The use of rightsizing and autoscaling can reduce the consumption of cloud computing and storage. These techniques are based on analysing where provisioned cloud compute exceeds the peak requirements of a given application, where storage is over-provisioned or where unnecessary data volumes are being retained.

In addition, a strict IT portfolio management approach based on asset lifecycle management practices will enable the retirement of redundant or rarely-used cloud-hosted applications. Organisations can look at where cloud services can be replaced by lower cost equivalents, or whether the same service could be provided by an alternative – and less expensive – cloud provider.

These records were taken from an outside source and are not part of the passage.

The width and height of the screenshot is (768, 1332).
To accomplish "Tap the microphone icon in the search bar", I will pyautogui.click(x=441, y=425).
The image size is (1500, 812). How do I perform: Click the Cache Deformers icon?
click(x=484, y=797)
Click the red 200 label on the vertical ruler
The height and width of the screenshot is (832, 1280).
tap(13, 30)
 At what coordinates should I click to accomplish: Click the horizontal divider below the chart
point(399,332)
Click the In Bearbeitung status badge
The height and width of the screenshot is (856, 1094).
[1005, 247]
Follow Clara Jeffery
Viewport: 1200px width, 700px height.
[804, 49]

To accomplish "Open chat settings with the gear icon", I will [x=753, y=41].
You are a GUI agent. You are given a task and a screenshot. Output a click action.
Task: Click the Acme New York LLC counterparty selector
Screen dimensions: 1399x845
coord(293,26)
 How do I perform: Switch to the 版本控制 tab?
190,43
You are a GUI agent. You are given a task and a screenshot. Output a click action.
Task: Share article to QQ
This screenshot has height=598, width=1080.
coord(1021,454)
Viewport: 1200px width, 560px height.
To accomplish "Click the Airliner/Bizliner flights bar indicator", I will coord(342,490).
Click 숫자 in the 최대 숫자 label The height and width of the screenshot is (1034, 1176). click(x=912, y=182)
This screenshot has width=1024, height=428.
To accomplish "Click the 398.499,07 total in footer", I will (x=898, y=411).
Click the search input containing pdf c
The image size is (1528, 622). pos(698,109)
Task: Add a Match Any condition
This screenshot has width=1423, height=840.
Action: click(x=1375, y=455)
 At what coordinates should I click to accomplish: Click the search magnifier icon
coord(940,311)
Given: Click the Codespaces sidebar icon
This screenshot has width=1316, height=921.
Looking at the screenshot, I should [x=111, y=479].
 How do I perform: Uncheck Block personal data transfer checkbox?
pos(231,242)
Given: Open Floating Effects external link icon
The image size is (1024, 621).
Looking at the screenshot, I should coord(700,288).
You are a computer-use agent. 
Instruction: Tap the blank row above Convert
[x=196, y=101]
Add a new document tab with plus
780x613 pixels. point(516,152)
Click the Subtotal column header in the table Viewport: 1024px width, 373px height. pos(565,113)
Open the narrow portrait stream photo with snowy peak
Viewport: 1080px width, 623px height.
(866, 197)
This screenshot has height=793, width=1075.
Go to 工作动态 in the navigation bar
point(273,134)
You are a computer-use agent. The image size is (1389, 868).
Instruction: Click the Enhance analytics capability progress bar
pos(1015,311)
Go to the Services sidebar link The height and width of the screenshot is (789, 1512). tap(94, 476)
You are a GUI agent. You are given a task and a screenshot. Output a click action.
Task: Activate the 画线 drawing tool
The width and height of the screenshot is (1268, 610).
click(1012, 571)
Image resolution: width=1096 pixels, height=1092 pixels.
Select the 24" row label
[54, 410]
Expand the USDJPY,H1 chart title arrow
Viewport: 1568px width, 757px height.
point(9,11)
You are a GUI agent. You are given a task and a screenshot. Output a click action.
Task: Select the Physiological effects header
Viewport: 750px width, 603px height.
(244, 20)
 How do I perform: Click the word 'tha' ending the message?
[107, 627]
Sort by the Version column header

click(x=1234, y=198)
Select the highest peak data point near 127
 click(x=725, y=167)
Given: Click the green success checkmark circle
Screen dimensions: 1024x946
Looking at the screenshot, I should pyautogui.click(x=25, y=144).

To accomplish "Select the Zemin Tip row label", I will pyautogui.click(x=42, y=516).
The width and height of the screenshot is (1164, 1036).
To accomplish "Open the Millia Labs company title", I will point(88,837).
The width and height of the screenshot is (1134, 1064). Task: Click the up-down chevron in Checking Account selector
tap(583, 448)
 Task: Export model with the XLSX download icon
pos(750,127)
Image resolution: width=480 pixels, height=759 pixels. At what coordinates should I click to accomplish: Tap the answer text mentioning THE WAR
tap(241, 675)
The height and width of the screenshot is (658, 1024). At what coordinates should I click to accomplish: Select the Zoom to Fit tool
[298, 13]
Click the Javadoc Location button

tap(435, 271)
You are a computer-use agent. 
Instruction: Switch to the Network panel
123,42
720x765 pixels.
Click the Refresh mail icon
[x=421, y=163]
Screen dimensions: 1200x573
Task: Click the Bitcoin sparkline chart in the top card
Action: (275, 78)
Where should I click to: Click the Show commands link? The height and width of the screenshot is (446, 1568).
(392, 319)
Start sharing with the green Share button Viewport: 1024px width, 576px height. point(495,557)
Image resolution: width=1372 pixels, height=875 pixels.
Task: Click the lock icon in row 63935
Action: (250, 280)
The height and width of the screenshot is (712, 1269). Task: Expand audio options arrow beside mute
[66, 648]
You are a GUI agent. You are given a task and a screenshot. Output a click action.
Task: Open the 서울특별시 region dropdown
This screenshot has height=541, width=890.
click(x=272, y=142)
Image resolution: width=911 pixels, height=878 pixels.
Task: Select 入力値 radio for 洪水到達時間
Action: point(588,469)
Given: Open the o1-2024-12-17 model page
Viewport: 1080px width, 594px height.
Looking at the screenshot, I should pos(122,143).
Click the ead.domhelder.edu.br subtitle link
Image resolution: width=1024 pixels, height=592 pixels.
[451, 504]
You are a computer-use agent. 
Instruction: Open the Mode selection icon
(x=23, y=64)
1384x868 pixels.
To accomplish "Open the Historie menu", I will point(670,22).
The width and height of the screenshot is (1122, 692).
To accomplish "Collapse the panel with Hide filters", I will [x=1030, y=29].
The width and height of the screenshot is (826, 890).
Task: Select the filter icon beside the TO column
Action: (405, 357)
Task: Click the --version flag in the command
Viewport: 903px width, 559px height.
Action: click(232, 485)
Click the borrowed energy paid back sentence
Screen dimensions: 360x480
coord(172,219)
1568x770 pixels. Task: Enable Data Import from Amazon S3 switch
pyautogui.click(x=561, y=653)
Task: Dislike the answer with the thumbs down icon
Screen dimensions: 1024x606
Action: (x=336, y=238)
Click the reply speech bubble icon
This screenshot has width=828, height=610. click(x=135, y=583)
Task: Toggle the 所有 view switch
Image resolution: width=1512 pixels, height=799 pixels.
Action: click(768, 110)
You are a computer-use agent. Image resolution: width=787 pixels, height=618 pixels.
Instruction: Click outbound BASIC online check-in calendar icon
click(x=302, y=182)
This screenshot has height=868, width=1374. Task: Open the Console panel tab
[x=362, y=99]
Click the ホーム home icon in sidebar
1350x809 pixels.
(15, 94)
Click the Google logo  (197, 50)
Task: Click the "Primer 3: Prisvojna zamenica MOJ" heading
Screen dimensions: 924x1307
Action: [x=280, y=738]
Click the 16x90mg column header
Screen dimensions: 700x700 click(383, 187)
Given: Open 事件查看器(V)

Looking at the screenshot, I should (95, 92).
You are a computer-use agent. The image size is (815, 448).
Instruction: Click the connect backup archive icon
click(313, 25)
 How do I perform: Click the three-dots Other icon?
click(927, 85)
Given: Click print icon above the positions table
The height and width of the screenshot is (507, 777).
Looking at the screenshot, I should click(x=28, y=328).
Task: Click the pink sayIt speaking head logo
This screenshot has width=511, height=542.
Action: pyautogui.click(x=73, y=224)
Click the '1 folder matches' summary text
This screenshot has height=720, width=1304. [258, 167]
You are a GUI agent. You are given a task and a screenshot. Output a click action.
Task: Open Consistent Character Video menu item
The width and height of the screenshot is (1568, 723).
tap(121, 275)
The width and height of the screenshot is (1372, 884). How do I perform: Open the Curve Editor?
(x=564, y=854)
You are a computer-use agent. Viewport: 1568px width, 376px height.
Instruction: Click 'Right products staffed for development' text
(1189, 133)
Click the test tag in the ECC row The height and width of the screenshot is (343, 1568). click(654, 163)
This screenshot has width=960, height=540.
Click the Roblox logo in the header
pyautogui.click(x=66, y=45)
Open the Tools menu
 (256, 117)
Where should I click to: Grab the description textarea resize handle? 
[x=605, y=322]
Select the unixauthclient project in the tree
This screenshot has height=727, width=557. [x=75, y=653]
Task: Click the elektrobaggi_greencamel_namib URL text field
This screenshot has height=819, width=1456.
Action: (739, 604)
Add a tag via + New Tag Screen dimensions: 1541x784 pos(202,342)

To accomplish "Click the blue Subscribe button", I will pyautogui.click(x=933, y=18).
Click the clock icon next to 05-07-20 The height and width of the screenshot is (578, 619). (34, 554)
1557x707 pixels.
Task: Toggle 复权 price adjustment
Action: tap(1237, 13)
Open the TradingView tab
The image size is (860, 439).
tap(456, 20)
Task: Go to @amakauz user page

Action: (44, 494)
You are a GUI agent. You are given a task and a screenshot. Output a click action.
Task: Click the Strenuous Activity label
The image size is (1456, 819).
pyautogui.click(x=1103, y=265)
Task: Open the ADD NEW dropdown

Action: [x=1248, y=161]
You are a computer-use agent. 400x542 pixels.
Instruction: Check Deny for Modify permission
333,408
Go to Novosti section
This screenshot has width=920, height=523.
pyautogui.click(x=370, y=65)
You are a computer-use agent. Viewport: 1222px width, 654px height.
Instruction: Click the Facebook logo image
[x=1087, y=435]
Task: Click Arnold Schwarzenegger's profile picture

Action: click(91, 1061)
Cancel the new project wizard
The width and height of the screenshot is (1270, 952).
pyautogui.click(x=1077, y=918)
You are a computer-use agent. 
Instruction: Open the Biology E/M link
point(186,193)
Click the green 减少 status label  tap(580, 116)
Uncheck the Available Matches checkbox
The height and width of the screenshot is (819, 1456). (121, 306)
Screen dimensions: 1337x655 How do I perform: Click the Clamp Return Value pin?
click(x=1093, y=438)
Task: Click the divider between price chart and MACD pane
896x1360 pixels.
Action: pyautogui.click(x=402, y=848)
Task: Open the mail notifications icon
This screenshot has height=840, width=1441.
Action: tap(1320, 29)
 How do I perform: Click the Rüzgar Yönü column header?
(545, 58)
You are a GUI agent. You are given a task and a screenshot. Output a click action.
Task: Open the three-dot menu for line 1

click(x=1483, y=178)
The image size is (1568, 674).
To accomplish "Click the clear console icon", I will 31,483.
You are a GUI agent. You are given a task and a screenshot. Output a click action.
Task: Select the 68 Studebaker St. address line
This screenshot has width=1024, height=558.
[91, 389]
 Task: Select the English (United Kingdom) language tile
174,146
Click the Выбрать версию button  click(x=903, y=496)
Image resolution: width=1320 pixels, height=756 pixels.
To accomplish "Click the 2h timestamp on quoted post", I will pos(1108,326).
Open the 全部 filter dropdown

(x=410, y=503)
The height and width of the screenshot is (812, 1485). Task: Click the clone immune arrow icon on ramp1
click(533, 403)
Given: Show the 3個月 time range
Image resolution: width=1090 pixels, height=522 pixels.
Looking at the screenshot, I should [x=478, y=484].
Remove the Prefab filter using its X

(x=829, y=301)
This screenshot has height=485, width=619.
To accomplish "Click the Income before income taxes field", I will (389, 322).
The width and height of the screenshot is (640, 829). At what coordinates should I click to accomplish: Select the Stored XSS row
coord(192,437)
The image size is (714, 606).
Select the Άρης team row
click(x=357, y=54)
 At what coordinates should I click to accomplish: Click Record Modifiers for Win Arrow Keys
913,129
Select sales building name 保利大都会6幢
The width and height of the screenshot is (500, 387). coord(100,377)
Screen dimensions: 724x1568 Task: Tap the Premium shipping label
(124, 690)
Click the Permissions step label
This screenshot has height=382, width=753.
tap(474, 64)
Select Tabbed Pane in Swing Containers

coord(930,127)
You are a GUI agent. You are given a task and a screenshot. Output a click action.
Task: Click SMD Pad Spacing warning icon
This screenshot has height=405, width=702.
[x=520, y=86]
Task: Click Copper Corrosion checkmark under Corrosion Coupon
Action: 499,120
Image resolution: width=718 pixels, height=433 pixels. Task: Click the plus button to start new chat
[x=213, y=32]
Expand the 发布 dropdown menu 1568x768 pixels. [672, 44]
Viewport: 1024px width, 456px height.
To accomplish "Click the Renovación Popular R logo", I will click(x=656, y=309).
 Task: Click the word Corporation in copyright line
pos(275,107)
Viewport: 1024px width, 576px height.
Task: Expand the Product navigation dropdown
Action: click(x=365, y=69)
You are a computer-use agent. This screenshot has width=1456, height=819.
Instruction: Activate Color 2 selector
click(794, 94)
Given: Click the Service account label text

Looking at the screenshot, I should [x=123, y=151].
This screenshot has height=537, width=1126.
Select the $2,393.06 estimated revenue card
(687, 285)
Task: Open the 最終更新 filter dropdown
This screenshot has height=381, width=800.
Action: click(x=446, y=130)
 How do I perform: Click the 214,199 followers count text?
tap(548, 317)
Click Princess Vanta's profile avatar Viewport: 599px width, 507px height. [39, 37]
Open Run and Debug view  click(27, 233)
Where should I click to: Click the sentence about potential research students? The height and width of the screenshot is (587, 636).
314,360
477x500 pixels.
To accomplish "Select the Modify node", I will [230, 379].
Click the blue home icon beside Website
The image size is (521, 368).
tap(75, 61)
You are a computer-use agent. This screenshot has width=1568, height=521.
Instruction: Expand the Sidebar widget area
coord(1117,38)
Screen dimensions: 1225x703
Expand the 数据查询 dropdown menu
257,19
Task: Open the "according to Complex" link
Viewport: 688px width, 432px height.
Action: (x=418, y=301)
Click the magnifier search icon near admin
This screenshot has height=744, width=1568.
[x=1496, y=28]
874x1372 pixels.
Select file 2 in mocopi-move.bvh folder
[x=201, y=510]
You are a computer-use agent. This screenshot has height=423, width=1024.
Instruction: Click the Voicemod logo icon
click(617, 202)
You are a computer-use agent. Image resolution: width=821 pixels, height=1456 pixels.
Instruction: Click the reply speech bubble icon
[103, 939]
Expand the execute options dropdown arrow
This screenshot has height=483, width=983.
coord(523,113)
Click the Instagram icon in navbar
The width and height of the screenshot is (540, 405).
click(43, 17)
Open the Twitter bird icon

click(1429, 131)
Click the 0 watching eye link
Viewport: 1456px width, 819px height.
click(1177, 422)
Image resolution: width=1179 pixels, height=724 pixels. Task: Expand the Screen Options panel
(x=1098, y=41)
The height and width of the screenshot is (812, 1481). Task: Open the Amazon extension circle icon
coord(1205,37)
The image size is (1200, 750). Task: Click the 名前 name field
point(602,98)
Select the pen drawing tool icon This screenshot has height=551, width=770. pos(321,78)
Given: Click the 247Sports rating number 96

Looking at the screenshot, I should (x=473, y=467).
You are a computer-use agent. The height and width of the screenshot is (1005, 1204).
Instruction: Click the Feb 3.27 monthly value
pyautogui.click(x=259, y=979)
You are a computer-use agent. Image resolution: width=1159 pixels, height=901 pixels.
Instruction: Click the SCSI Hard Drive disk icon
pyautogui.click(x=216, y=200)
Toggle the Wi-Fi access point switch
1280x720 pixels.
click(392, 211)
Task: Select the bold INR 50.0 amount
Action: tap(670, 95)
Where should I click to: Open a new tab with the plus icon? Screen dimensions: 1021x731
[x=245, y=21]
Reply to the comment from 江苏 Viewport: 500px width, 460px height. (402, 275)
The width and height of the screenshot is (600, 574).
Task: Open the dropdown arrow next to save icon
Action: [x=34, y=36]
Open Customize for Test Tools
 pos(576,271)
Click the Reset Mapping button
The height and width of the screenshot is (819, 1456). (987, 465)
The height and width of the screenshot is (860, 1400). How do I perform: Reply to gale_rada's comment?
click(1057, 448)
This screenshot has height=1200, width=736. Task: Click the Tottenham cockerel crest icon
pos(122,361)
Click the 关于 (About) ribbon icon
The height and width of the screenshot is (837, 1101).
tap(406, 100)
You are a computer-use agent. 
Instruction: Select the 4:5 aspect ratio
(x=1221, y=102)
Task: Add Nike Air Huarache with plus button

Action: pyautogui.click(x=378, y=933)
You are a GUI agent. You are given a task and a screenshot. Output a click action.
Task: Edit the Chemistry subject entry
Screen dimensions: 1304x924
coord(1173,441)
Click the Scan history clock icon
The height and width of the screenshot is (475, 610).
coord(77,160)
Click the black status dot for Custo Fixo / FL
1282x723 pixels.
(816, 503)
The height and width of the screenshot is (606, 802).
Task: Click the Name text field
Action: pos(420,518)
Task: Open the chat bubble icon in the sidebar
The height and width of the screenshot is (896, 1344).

Data meshing – an attractive option

To get a handle on cloud costs and accelerate the tactics to do so – organisations can look to put a data mesh in place – which is an architectural framework that solves advanced data security challenges through distributed, decentralised ownership.

A data mesh architecture effectively unites the disparate data sources from different lines of business and links them together through centrally managed data sharing and governance guidelines for the end purpose of analytics.

Working in a data mesh architecture, business functions can better maintain control over their storage costs and how shared data is accessed, who accesses it, and in what formats it’s accessed. A data mesh adds complexities to architecture but also brings efficiency by improving data access, security and scalability.

For a data mesh implementation to be successful, every domain team needs to apply product thinking to the datasets they provide. They must consider their data assets as their products and dimension the compute and storage requirements locally. In short, making data meshing a success requires strong levels of internal buy-in and prioritisation. But there’s serious gains for the taking for organisations that pull it off.

Greater visibility

Whichever techniques or practices it employs to consolidate its cloud costs, an organisation will benefit from a digital blueprint of its whole IT infrastructure. With greater visibility over the use of cloud across the entire organisation, it can see where resources are being under- or over-utilised, which resources are redundant, and where more efficient replacements can be made. As such, it will be better able to ensure its cloud resources are best utilised to support the implementation of AI technologies without drastically increasing costs. 

Shifting to the cloud is a logical move for organisations looking to capitalise on the many advantages offered by deploying AI across their business, but it can come at a cost. A strategic approach to managing cloud resources can help companies realise the benefits of their AI deployments while making the management of cloud costs as pain-free as possible.